DATA RECORDS:
------------------------------------

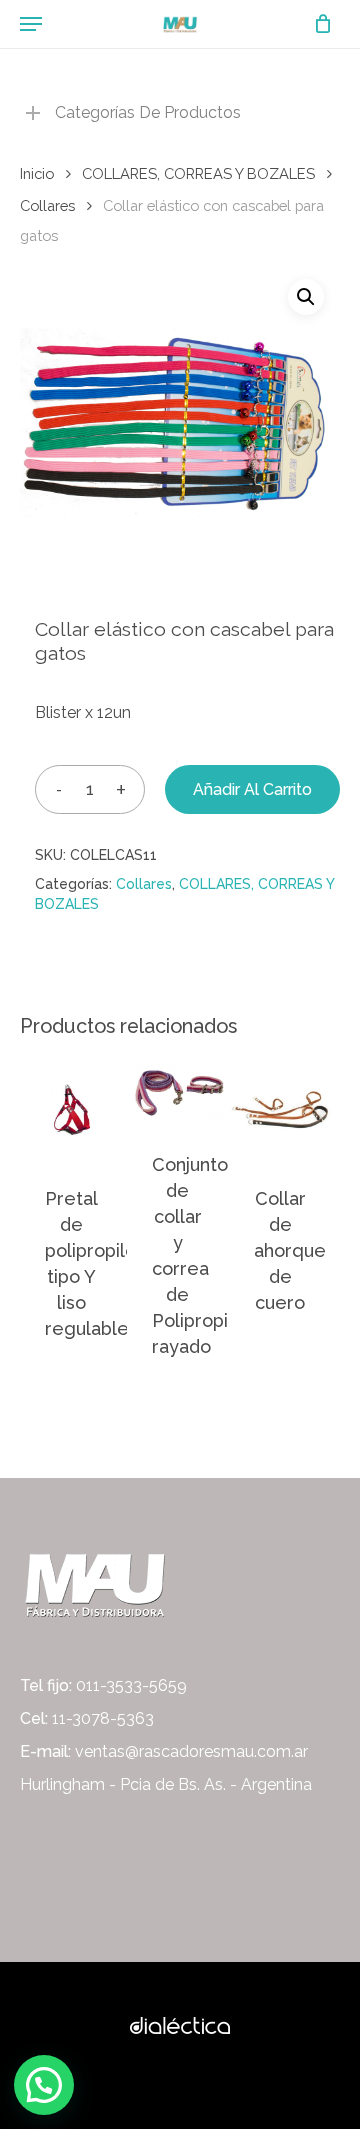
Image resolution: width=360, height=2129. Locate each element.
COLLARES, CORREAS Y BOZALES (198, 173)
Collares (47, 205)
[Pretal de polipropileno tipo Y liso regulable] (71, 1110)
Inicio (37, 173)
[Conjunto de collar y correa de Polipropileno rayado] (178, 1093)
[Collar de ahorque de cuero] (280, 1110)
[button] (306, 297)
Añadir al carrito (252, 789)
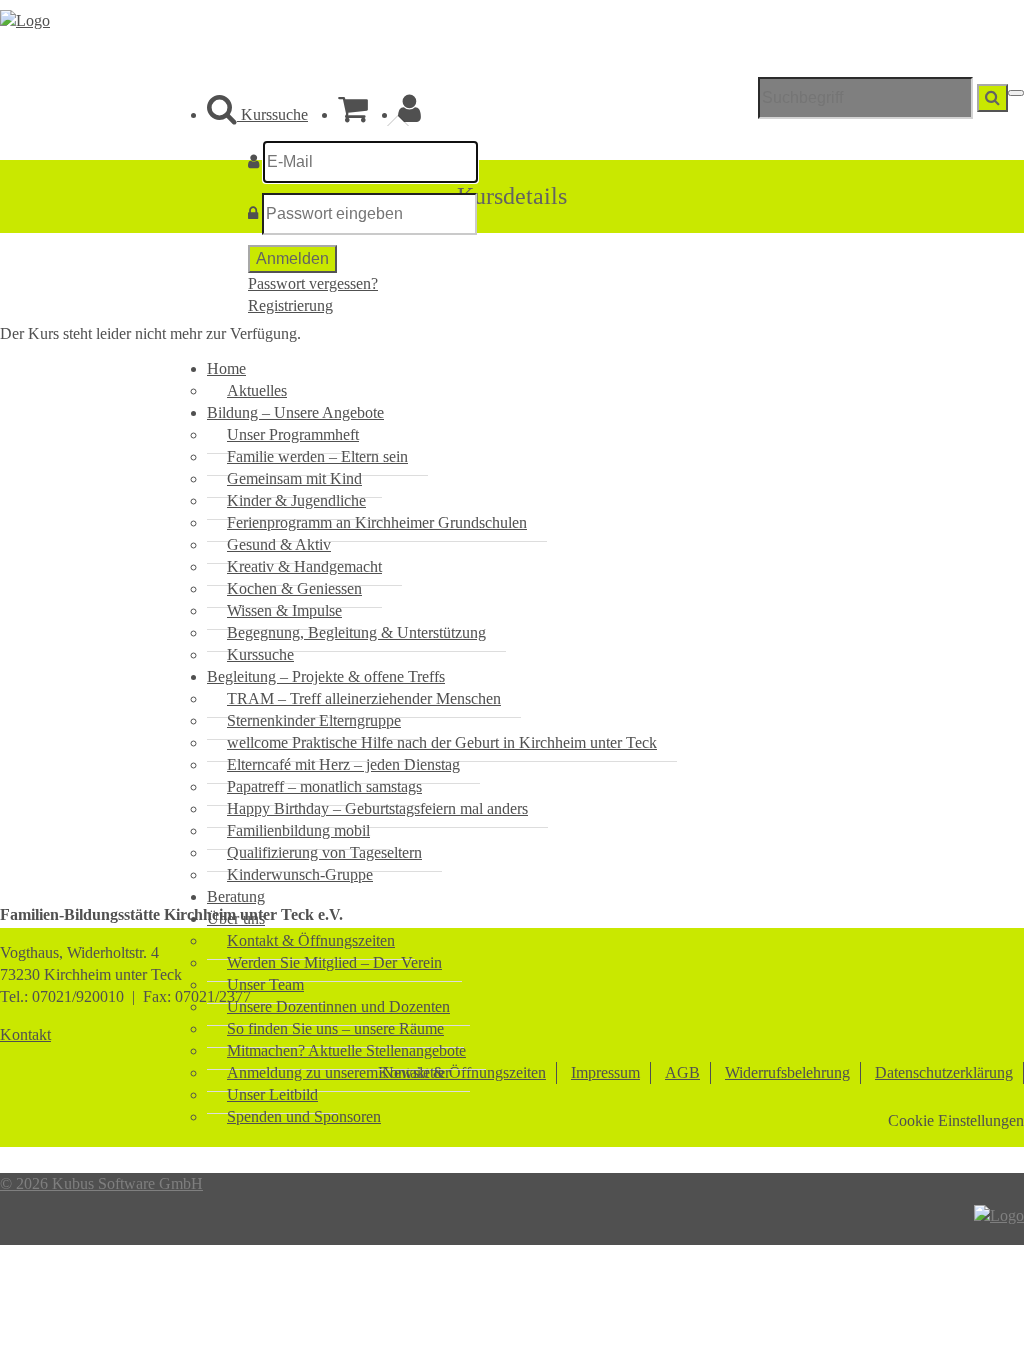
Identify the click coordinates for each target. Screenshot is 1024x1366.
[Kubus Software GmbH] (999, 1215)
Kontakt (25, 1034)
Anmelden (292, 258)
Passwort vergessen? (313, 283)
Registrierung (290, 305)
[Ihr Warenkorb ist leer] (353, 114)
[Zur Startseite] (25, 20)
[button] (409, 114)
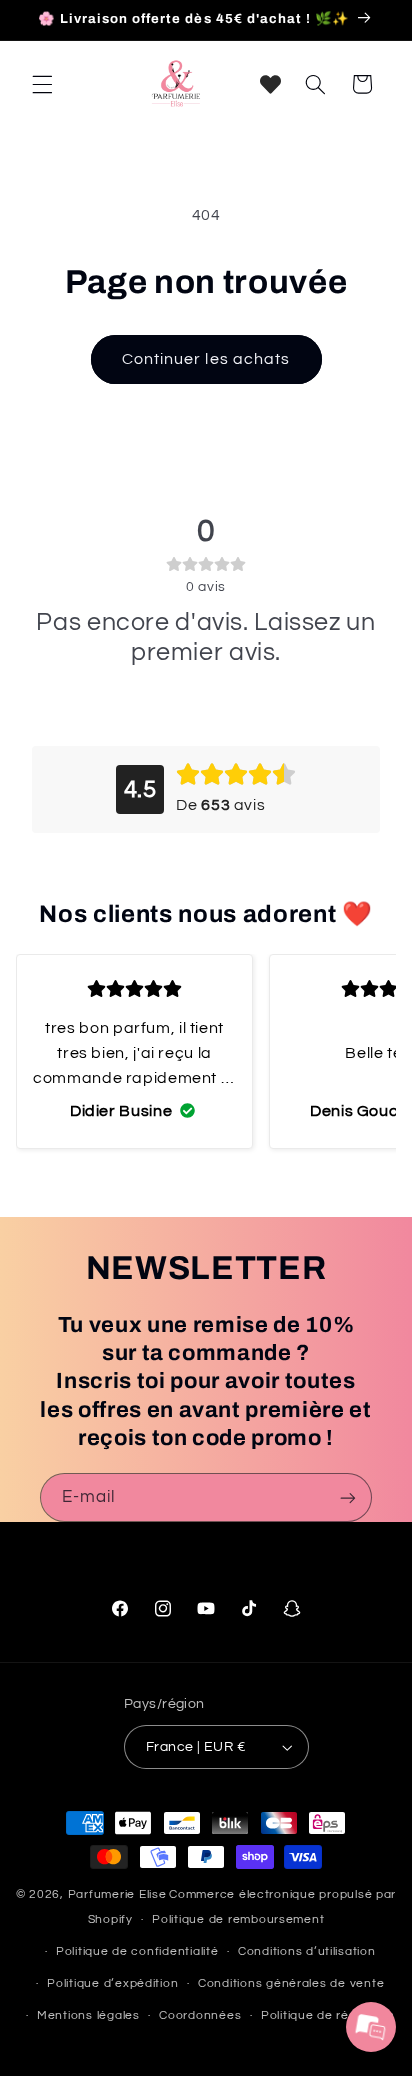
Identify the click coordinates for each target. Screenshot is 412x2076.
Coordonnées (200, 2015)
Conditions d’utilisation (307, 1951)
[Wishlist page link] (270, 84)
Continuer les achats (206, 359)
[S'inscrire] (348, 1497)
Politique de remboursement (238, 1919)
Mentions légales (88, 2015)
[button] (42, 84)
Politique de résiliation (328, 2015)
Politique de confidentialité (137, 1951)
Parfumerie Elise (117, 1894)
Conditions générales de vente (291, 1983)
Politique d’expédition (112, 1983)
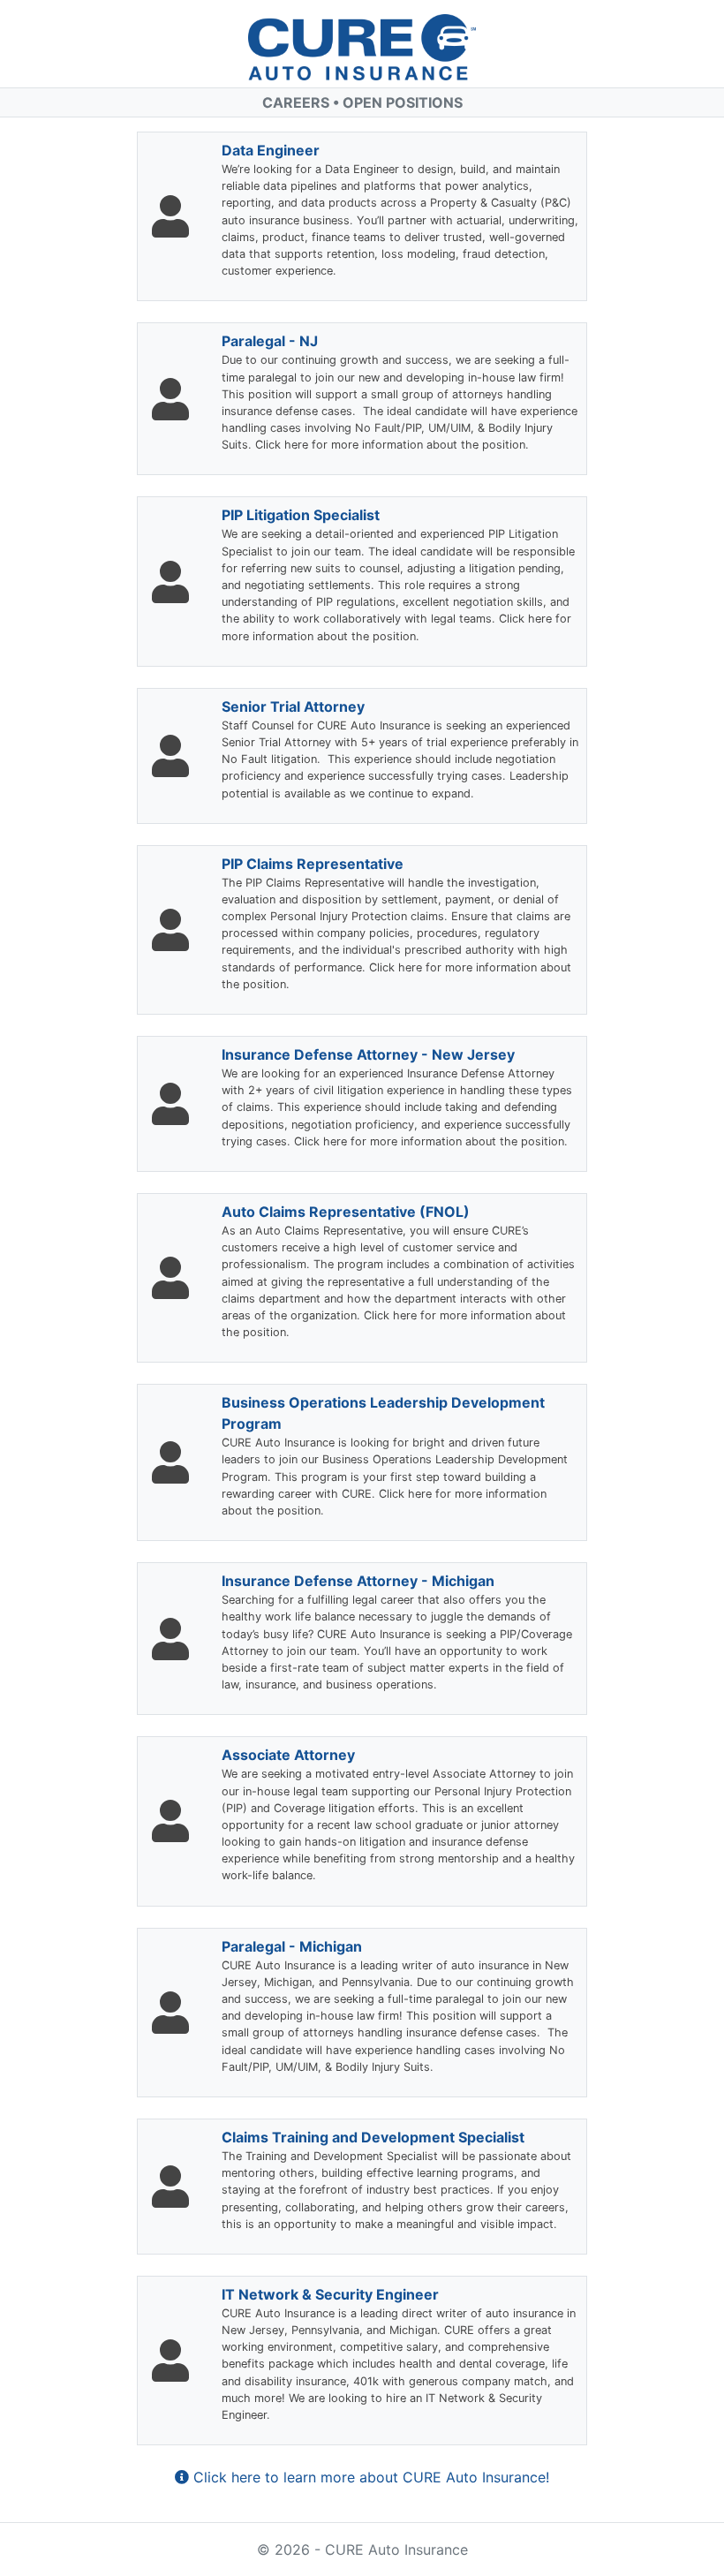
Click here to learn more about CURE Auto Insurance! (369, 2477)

------------------------------------

TASK REQUIREMENTS:
Above are records; repeat only the lines from the line with "Registrierung (290, 305)" through the line with "Parfumerie Elise (117, 1894)", and leave pictures out.

COMPLETED TASK:
Registrierung (290, 305)
[Ihr Warenkorb ist leer] (353, 114)
[Zur Startseite] (25, 20)
[button] (409, 114)
Identify the click coordinates for each target. Screenshot is 412x2076.
Coordonnées (200, 2015)
Conditions d’utilisation (307, 1951)
[Wishlist page link] (270, 84)
Continuer les achats (206, 359)
[S'inscrire] (348, 1497)
Politique de remboursement (238, 1919)
Mentions légales (88, 2015)
[button] (42, 84)
Politique de résiliation (328, 2015)
Politique de confidentialité (137, 1951)
Parfumerie Elise (117, 1894)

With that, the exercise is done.